There currently is no military threat to Finland from Russia. Finnish ambassador to the UN Klaus Korhonen admitted as much in an interview with CNN yesterday. He said that the Finnish decision to join NATO is the result of a “very drastic change in our security environment” after the Russian invasion of Ukraine, a formulation frequently used by the U.S. and U.K. governments, along with their NATO allies, to describe the alleged effects of “Russian aggression” in Ukraine. Korhonen frankly admitted, however, that currently there are no “direct military threats against Finland,” by Russia, adding that they don’t see any “irregular activity.”
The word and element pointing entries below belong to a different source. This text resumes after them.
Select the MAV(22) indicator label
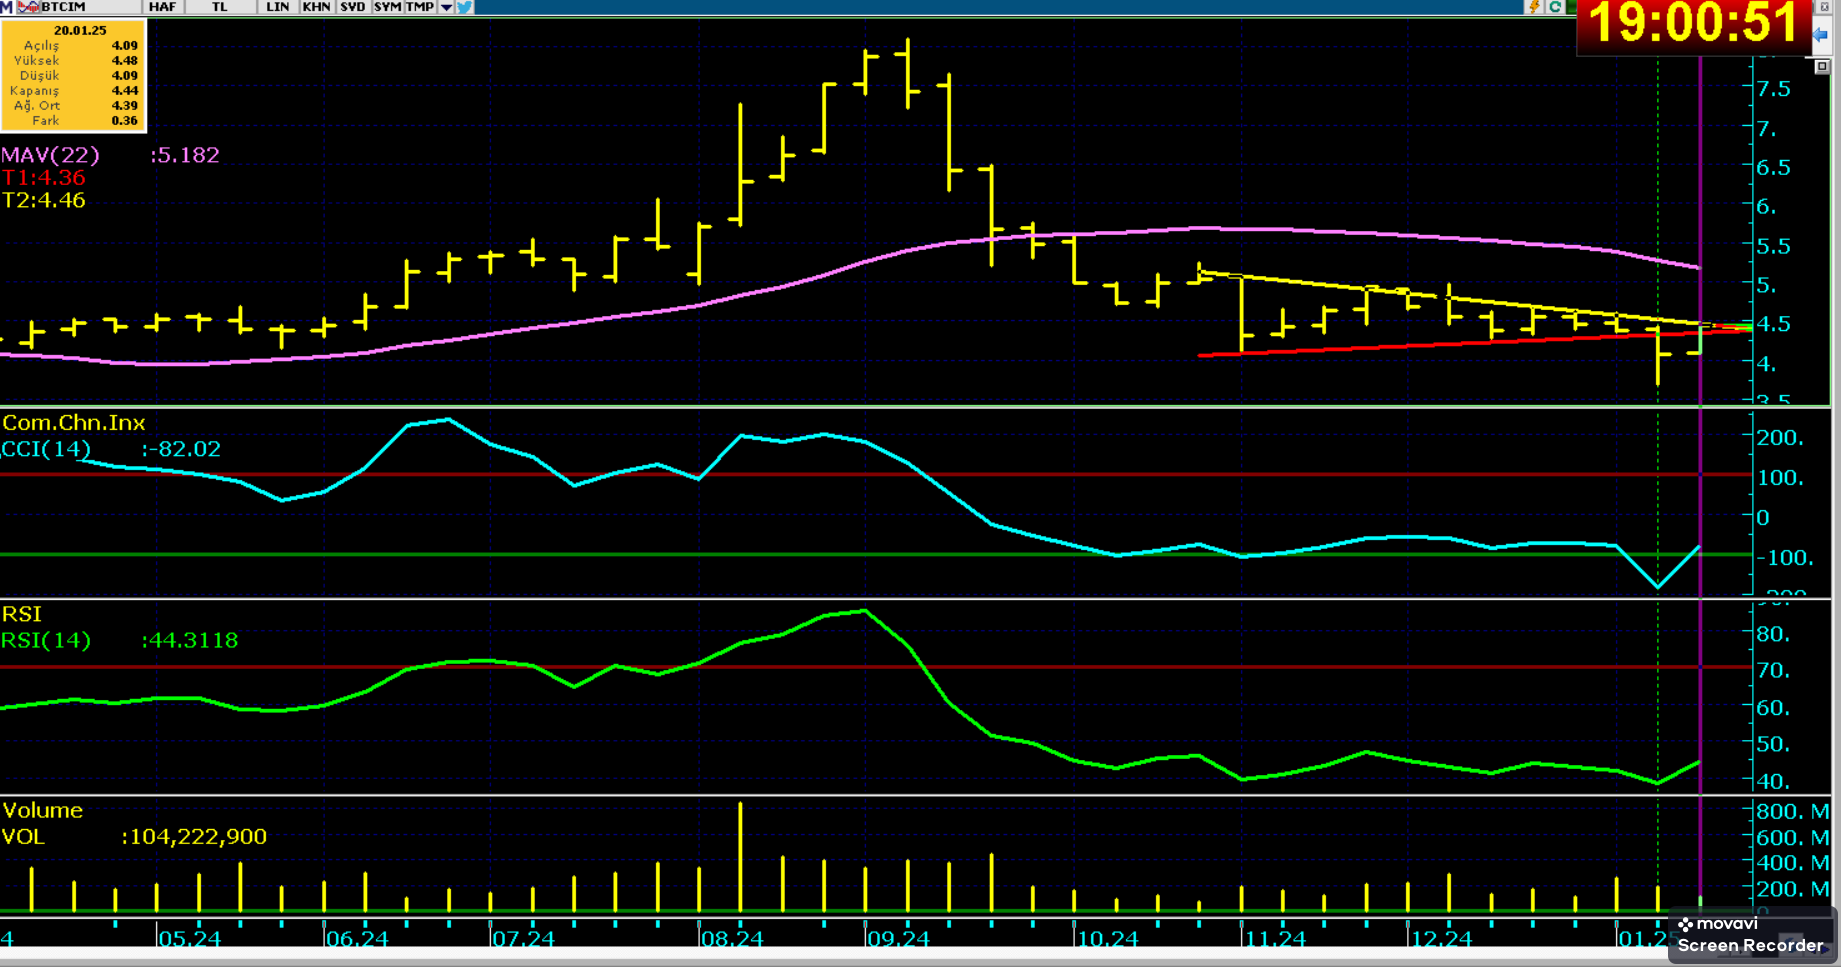Viewport: 1841px width, 967px height. (50, 155)
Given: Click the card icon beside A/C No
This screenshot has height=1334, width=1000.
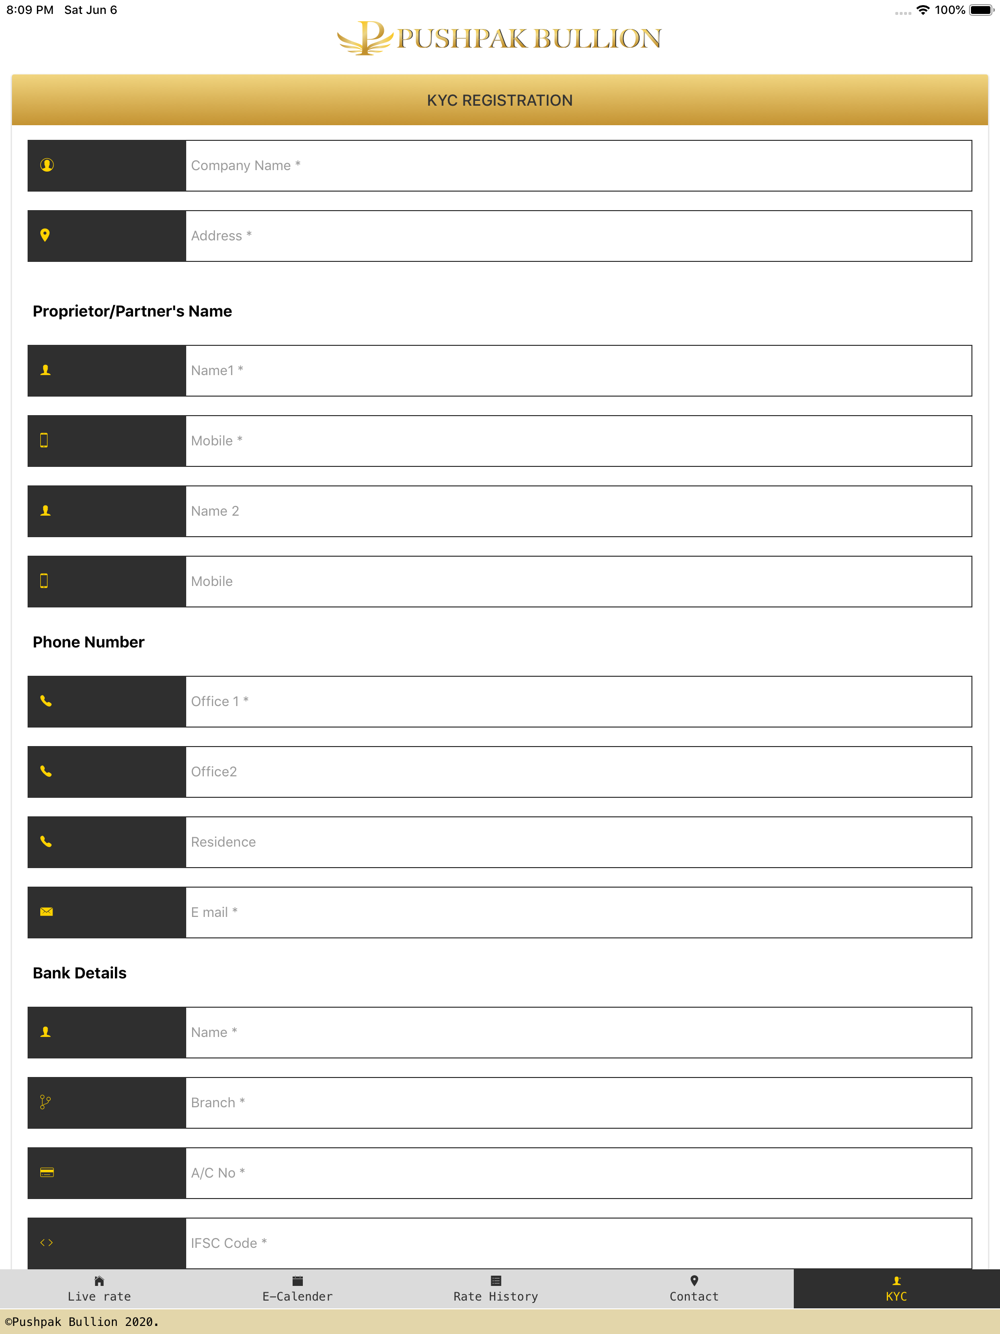Looking at the screenshot, I should click(47, 1172).
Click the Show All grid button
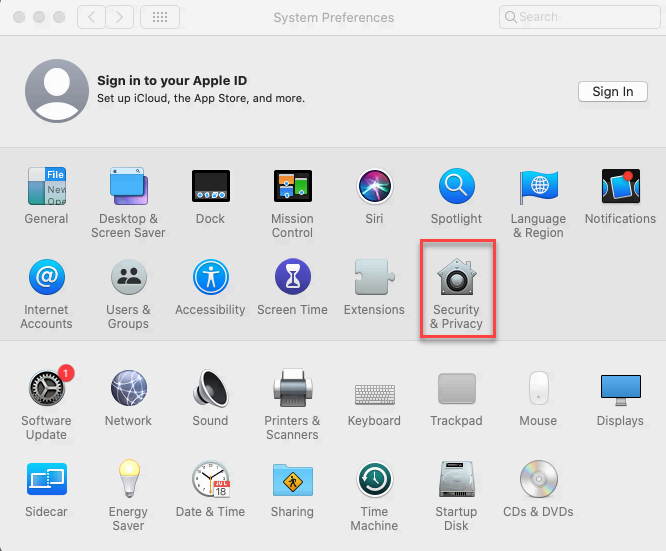 [160, 17]
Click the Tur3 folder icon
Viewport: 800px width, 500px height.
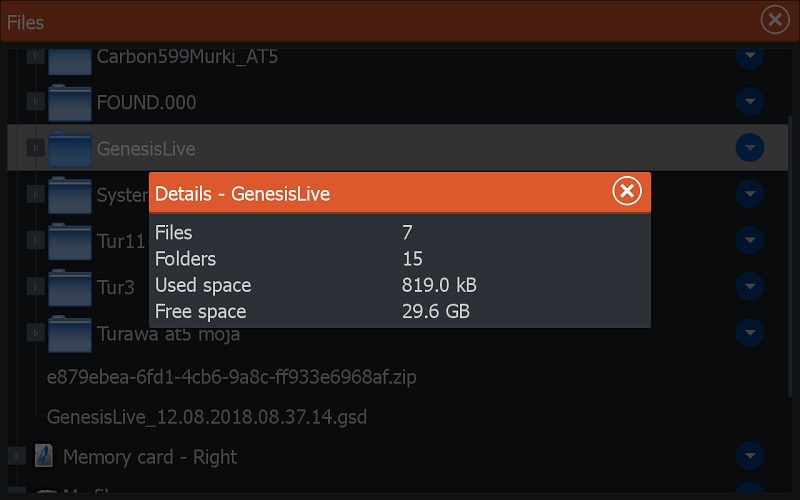(70, 288)
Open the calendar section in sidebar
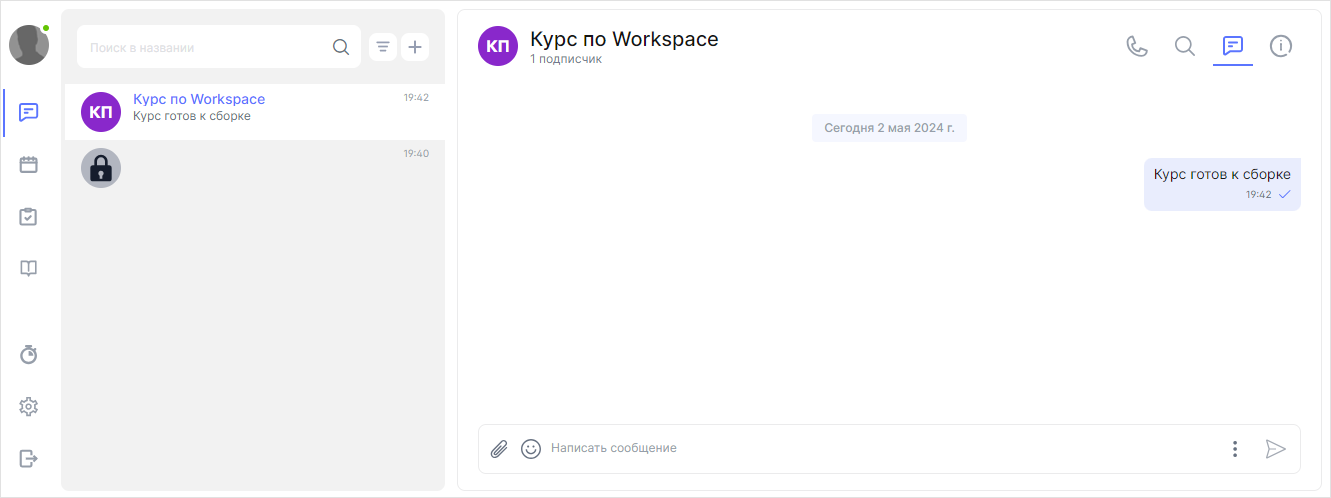This screenshot has height=498, width=1331. pyautogui.click(x=29, y=164)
The integration of Finland in NATO’s military structures, however, will not be seen the same way by Russia. Stars & Stripes reports that U.S. troops have carried out periodic training events in Finland, and with full-fledged Finnish membership in NATO, those opportunities to carry out joint missions are expected to expand. Finland’s modernized military also would bring significant assets to NATO’s northeastern flank along the 800-mile border Finland shares with Russia. With Finnish membership in NATO, St. Petersburg will potentially be threatened from two directions—from NATO member Estonia in the southwest, and from Finland to the northwest. NATO maritime forces operating in the Gulf of Finland will be protected from both flanks.
Russia can only respond by beefing up its forces in the Kaliningrad region. “There will emerge a tremendous imbalance, and correcting it will be possible only by the concentrated deployment of weapons armed with nuclear warheads,” Dmitry Suslov, the deputy director of the Center for Comprehensive European and International Studies of the Higher School of Economics, told TASS.
“Apparently, it is already hard to speak about a nuclear-free status of the Baltic Region,” agrees the director of the Russian International Affairs Council Andrey Kortunov. Russia’s greater military activity in the region in any case will be the minimum “that apparently will have to be expected regardless of the modalities of Finland’s accession to NATO,” he warned.